Another problem that can surface is post-obstructive diuresis. This occurs when the body starts to excrete large amounts of salt and water after a catheter relieves urinary blockage. While this can happen naturally, doctors need to monitor patients closely as it can lead to dehydration and metabolic imbalances. Patients with azotemia (abnormally high levels of nitrogenous compounds in the blood), fluid retention, and especially high bladder volumes typically over 1500 milliliters are particularly at risk.
While surgical procedures like transurethral resection or incisions have demonstrated some effectiveness, they come with a significant risk of permanent urinary incontinence. Treatment with botulinum toxin injections into the urethra shows promise, but there’s no standardized method or dosage at this point, and data on success rates are limited. Sacral neuromodulation has been effective but requires surgical implantation and routine follow-ups, and often needs repeat surgeries.

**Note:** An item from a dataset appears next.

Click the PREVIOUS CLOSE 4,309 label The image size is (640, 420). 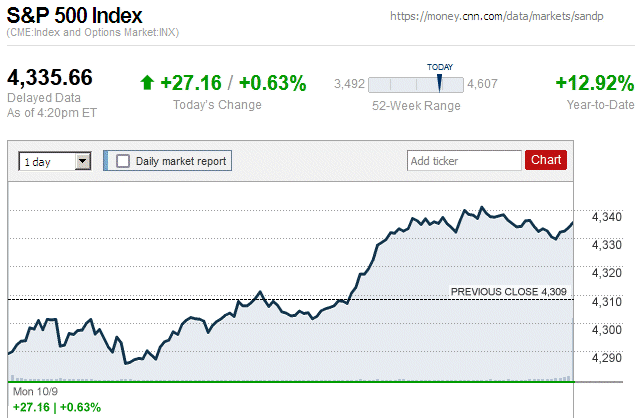[509, 292]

Complications from Urinary Retention:
- Acute kidney and bladder injuries
- Urinary tract infections
- Complications from catheterization
- Direct urethral injury
- Bladder or colon trauma from suprapubic catheterization
- Post-obstructive diuresis
- Dehydration and metabolic imbalances
- Permanent urinary incontinence from surgical procedures
Recovery from Female Urinary Retention
It’s strongly advised to have an established procedure for keeping an eye on women after they have given birth, undergone prolonged anesthesia, or had major surgery in the pelvic area. The goal is to spot signs of acute urinary retention, which is the sudden inability to urinate, before there’s extensive damage to the detrusor, the muscle that controls the bladder. An ultrasound of the bladder to check the amount of urine left (residual volume) 4 to 6 hours after surgery is a reasonable minimal practice.
Given that most recovery rooms and hospitals have ultrasound equipment handy, it’s fairly straightforward to check bladder residuals, especially in patients who are at a higher risk.

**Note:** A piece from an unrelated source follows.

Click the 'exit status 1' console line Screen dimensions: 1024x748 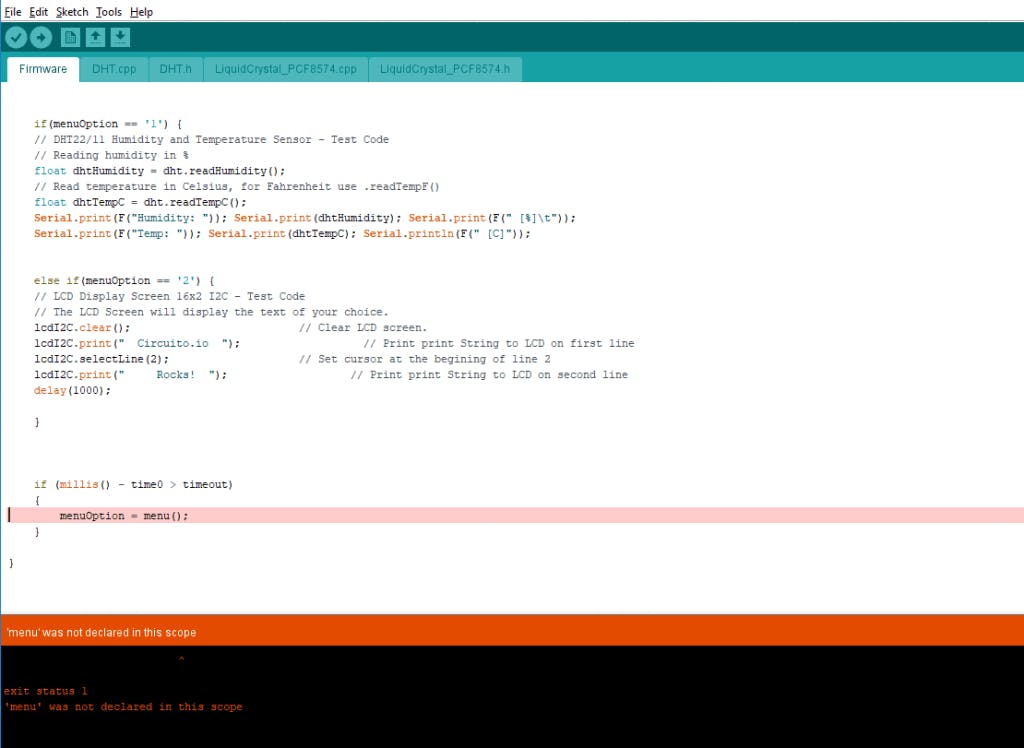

Rehabilitation centers should emphasize teaching women with urinary retention how to intermittently use a catheter themselves. The catheterization schedule should be tailored to each patient, based on factors like their specific health scenario, bladder size, any existing health conditions, personal abilities, and the amount of urine they usually produce.

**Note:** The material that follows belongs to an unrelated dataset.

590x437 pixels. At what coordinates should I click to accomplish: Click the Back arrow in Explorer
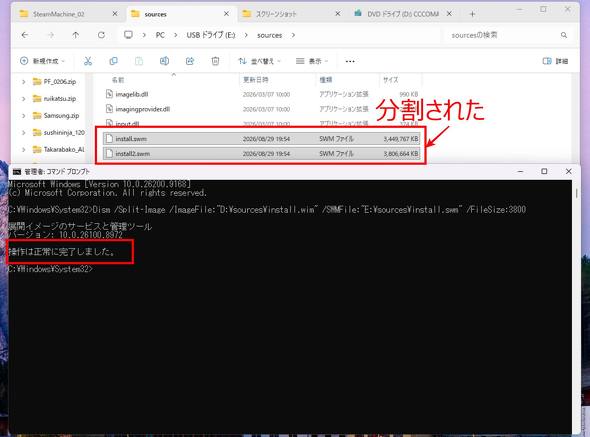(x=25, y=35)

Preventing Female Urinary Retention
Urinary retention refers to the inability to fully empty the bladder. It can be a sudden issue (acute) or a long-term problem (chronic). Although it’s less common in women than in men, unnoticed or untreated urinary retention can lead to serious problems like irreversible bladder damage, deterioration of the kidney, formation of stones, infections, and dependence on a Foley catheter – a tube inserted into the bladder to drain urine.
If you’re having problems with urination, like intermittent dripping of urine, unusual smell of the urine, a feeling like you can’t completely empty your bladder, or hesitation before urinating, it’s important to talk with your doctor. By measuring the amount of urine left in your bladder after you go to the bathroom—either by using a straight catheter (a thin, flexible tube) or an ultrasound—they can quickly confirm or rule out whether you have urinary retention.